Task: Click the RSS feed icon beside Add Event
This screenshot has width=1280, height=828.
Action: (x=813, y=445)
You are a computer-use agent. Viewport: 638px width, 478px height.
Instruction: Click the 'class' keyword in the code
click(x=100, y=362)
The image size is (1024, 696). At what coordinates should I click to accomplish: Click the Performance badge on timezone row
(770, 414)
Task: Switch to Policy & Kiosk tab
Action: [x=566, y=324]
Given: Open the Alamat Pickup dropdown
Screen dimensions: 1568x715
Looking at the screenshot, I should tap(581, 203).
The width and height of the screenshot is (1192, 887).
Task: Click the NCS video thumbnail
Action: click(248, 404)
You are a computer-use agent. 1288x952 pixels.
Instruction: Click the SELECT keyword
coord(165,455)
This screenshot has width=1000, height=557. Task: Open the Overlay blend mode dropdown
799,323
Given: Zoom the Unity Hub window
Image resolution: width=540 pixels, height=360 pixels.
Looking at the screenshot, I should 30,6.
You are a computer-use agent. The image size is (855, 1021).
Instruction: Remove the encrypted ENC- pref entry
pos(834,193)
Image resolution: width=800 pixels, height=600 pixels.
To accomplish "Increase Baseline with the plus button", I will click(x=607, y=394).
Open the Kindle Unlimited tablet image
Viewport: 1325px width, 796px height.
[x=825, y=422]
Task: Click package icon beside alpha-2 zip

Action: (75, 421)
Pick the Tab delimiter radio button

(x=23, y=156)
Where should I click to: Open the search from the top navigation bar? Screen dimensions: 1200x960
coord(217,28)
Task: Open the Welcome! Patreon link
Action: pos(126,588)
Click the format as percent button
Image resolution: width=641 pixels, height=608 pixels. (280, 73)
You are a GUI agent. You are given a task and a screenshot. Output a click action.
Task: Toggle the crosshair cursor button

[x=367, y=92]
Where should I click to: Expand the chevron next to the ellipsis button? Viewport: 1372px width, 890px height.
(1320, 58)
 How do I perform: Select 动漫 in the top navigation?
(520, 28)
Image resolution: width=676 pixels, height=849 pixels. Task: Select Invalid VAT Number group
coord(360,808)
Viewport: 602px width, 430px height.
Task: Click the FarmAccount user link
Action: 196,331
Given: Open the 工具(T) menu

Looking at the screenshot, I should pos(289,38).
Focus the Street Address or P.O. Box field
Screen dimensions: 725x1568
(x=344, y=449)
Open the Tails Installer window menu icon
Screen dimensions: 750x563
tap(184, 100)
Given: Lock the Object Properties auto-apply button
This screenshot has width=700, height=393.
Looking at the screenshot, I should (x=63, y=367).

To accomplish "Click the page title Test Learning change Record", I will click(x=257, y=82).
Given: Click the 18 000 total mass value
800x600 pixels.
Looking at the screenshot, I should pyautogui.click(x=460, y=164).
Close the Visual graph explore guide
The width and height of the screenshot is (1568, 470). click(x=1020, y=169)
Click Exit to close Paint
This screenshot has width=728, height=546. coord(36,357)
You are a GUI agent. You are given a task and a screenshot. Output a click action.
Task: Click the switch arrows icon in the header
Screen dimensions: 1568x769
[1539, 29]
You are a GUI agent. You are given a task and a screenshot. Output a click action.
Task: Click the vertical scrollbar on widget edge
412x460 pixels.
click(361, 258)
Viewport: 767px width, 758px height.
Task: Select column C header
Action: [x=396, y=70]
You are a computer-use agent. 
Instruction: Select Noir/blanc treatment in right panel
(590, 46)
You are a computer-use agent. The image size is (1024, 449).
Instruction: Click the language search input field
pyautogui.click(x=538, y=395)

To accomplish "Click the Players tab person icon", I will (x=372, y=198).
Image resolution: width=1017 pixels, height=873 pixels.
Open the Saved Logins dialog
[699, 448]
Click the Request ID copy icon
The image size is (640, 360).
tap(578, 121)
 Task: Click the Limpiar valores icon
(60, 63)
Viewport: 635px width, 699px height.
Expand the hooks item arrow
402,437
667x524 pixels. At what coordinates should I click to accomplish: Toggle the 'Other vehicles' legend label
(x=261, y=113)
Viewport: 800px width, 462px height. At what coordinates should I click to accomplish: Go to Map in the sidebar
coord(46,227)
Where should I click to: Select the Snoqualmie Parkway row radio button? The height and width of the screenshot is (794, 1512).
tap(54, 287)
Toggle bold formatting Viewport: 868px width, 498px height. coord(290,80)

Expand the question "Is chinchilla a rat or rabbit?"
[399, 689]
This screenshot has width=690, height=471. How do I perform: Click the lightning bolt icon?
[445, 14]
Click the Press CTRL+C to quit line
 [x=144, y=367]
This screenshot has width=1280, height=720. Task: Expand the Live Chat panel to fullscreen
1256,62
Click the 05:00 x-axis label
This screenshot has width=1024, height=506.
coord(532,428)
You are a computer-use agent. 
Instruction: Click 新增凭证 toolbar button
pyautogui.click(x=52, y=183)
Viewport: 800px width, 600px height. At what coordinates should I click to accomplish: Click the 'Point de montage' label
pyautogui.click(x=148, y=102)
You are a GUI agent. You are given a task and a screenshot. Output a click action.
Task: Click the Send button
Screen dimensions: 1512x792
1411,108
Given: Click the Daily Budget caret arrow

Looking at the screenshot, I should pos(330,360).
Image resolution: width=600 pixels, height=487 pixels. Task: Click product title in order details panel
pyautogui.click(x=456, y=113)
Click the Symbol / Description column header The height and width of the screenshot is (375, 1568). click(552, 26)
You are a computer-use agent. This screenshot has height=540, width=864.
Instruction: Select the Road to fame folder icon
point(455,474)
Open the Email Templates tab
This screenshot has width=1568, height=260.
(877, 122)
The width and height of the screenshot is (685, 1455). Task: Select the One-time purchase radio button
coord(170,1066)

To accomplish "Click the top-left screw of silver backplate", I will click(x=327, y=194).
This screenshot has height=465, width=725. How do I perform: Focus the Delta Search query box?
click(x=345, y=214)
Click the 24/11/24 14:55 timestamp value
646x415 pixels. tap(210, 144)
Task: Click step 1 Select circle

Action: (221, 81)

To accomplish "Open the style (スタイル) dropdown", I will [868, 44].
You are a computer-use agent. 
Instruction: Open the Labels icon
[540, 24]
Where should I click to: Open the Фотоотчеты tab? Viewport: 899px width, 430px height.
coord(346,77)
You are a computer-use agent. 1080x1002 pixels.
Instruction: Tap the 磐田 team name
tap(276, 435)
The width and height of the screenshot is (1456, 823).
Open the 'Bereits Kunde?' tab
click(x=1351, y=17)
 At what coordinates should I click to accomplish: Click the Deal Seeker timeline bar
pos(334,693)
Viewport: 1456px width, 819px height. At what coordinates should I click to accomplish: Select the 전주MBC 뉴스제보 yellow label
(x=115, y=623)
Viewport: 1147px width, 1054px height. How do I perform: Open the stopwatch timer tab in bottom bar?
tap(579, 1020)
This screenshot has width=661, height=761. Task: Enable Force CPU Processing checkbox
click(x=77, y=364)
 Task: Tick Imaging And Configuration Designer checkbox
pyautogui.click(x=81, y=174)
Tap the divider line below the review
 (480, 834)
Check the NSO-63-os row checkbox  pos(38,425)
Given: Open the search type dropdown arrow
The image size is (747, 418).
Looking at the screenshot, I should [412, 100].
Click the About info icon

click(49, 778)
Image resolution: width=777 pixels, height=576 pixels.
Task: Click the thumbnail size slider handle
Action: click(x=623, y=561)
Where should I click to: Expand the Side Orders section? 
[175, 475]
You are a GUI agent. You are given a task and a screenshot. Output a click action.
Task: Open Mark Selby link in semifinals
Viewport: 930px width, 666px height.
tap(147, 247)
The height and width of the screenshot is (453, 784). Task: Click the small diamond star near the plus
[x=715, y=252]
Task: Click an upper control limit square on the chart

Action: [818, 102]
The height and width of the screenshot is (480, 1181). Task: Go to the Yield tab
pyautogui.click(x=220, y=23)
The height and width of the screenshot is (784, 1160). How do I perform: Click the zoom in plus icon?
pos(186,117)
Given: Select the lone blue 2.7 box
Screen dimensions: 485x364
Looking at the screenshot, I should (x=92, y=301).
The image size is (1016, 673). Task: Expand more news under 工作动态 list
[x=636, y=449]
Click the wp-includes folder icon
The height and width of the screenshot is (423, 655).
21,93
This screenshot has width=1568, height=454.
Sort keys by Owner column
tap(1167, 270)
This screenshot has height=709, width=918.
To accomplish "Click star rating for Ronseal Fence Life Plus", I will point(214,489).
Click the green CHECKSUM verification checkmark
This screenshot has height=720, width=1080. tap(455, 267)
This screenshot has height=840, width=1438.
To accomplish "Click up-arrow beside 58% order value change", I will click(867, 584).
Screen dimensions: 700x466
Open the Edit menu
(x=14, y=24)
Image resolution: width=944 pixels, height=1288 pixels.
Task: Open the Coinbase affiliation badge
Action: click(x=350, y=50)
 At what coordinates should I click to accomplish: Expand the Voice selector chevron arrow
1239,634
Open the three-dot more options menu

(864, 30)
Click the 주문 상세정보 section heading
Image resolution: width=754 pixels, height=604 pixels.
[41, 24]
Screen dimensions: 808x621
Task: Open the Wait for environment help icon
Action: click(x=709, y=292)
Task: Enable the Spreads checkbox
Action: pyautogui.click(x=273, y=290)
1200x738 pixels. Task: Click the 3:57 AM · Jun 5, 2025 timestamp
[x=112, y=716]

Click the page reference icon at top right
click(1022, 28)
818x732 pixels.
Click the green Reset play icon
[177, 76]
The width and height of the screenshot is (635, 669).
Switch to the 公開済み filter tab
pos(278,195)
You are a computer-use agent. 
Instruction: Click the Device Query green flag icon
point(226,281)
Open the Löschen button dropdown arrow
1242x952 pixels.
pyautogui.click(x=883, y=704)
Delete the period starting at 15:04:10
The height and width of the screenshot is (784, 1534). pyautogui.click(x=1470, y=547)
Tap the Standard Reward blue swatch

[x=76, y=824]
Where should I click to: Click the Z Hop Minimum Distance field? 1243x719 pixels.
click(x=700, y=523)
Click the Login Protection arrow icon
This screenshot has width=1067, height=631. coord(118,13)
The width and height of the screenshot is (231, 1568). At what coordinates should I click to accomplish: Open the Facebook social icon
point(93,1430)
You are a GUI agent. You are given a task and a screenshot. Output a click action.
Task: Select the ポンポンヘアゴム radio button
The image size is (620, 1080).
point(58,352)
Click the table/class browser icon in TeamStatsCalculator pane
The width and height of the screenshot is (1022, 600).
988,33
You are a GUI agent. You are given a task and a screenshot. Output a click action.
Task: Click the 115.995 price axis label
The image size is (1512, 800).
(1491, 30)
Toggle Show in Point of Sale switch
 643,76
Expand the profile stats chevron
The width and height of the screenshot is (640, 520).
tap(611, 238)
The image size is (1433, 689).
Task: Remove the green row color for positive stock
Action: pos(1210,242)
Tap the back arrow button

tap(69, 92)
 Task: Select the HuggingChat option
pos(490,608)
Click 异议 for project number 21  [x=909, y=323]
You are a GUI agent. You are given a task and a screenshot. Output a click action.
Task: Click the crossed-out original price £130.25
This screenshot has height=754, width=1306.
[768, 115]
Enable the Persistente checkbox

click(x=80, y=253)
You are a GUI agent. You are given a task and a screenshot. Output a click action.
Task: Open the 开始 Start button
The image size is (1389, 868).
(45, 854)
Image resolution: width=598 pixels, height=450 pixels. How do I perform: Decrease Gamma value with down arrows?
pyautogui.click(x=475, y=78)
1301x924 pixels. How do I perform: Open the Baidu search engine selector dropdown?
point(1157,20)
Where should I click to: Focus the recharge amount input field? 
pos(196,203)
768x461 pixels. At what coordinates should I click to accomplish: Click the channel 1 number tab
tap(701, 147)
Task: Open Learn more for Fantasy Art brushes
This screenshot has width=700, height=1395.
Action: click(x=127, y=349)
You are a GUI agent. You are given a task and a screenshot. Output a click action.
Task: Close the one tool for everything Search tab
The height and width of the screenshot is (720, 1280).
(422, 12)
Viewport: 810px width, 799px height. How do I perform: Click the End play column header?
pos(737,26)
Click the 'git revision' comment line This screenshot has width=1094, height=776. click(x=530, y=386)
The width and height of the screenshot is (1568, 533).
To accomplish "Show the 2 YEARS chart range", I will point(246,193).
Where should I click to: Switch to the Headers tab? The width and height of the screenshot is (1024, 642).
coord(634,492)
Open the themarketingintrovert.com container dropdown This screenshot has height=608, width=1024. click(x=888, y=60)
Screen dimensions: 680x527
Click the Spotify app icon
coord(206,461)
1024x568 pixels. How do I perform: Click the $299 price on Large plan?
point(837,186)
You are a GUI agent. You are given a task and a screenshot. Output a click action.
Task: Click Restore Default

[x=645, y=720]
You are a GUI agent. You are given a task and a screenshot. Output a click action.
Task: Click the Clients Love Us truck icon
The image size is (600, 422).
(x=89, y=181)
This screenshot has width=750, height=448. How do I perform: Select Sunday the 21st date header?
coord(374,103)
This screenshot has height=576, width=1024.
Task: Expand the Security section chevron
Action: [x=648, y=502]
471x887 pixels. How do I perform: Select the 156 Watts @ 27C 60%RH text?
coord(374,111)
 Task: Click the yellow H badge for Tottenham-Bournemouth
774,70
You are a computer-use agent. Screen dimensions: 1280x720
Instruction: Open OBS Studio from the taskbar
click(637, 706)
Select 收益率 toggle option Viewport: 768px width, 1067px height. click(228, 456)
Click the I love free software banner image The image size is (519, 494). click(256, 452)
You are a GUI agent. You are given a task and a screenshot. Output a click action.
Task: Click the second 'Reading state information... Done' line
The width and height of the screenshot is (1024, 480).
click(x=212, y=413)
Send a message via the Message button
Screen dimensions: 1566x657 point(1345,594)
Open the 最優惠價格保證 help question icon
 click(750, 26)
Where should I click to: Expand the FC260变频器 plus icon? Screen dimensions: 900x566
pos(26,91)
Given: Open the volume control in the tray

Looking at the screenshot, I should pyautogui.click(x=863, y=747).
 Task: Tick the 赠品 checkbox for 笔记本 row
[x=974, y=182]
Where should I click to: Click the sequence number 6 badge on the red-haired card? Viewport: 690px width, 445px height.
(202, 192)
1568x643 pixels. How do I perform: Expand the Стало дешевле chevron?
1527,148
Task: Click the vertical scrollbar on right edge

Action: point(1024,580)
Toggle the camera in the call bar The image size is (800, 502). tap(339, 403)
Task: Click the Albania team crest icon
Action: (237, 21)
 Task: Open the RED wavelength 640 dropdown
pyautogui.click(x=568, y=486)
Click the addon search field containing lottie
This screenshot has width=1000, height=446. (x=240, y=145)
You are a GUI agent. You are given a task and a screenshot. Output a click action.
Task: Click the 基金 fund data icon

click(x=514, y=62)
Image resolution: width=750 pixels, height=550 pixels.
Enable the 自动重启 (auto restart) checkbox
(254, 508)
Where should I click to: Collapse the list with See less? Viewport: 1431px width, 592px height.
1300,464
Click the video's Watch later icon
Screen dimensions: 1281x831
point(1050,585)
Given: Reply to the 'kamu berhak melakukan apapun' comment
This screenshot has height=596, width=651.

*-*-*

**Instructions to follow**.
Your response should contain each line of the entries above that holds the string "change".

**Response area**.
To accomplish "Click the page title Test Learning change Record", I will click(x=257, y=82).
To accomplish "Click up-arrow beside 58% order value change", I will click(867, 584).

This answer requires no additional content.